We hear the names of the Twelve in today's gospel reading. Imagine Jesus summoning them and calling the roll: 'Simon Peter?' - 'Present!'; 'Andrew?' - 'Present!'; 'James Zebedee?' - 'Here!'; 'John Zebedee?' - 'Yes!'; 'Philip?' - 'Present!'...
In the last century, in El Salvador and Argentina, at a time when the death squads' disappearance tactics ran rampant, thousands of catechists were made to disappear. But they were not lost to their communities. Their communities called out each individual's name in liturgical celebrations, and invariably someone in the assembly would answer 'Present!' in the named person's stead. In this manner the catechists' presences were kept alive and their voices resounding through the mouths of their caring brothers and sisters.
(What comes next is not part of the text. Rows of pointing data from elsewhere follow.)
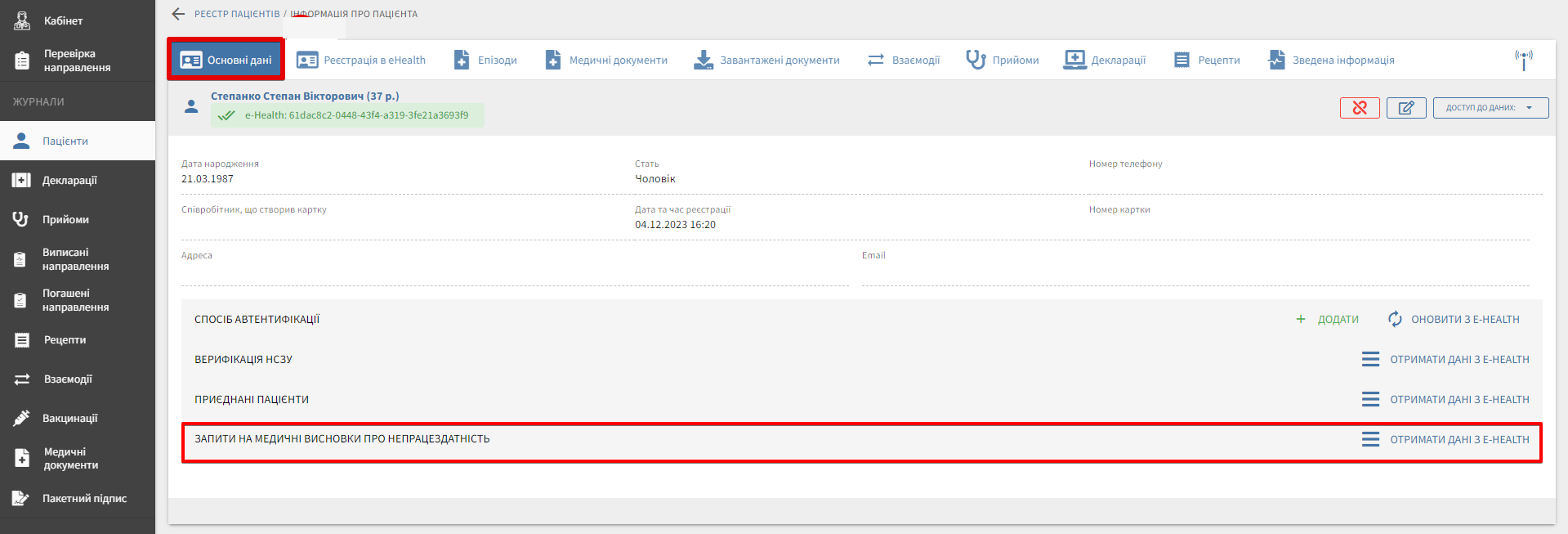Open Вакцинації in the sidebar
Screen dimensions: 1568x534
[69, 418]
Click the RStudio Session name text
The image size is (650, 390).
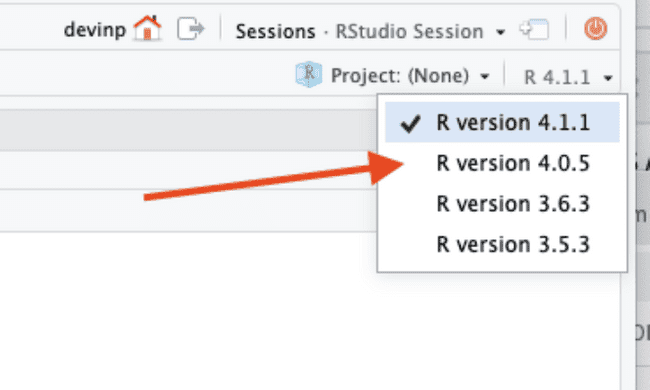[x=409, y=31]
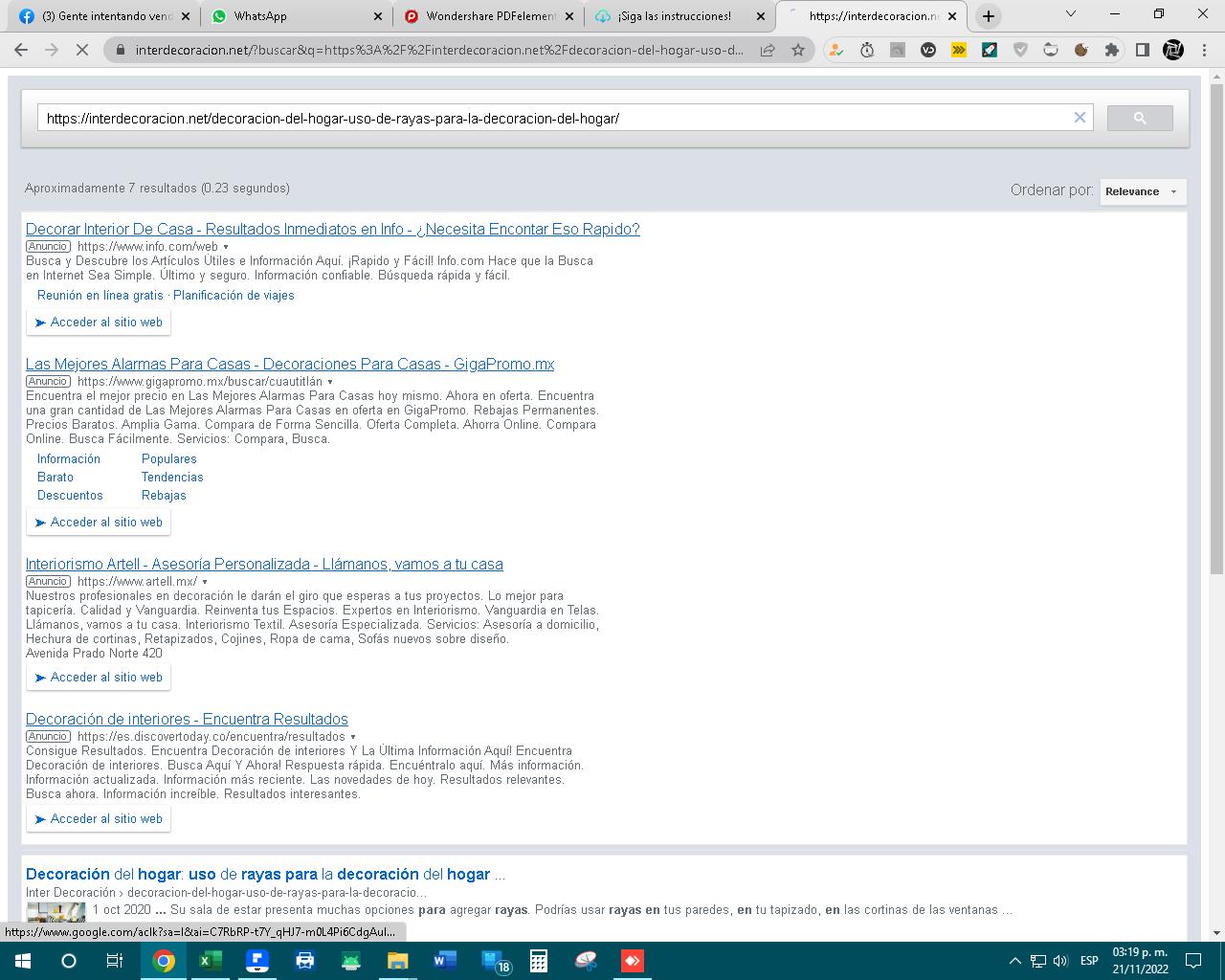Stop loading the page
The width and height of the screenshot is (1225, 980).
pyautogui.click(x=82, y=50)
In a letter to catechists, written on the Feast of Saint Pius X in 2003, Cardinal Jorge Mario Bergoglio of Buenos Aires, Argentina, reminds catechists that they are called in their frailty, to go into a world of division and fragmentation. The falls, the daily struggles, failures, mud and exhaustion, make the vocation full. In this experience of limitation and grace is manifest the frailty of the life of Christ, and the saving good news is thus proclaimed.
May the Lord receive our mud and frailty and transform them into an evangelising power and a source of strength. May God be blessed.